Objective. Copy the lines from the one that contains "You are a computer-use agent. Screen dimensions: 836x528" through the end of the rows, swapping "dialog" for "window" and leaving everything else unchanged. Leave the pictures out of your answer.

— start —

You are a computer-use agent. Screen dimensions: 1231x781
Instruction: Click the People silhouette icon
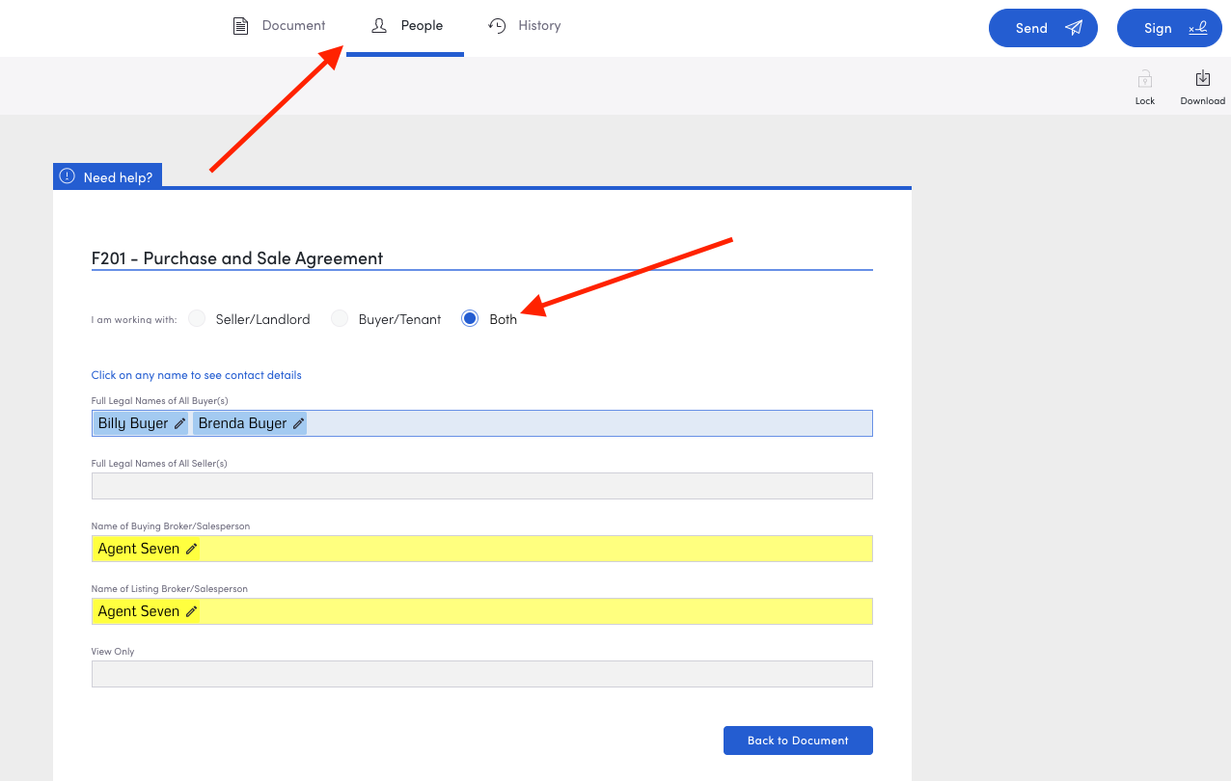tap(380, 25)
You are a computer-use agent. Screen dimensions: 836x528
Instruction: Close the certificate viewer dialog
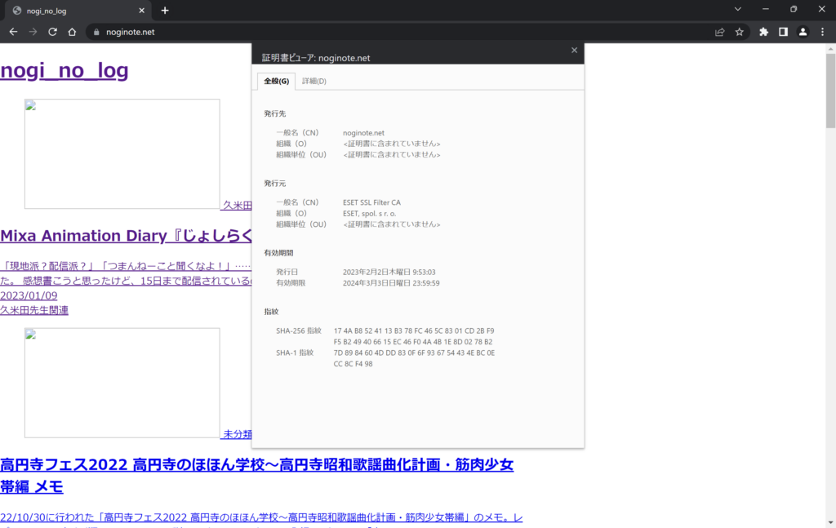(x=572, y=50)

— end —

Written answer.
You are a computer-use agent. Screen dimensions: 836x528
Instruction: Close the certificate viewer window
(x=572, y=50)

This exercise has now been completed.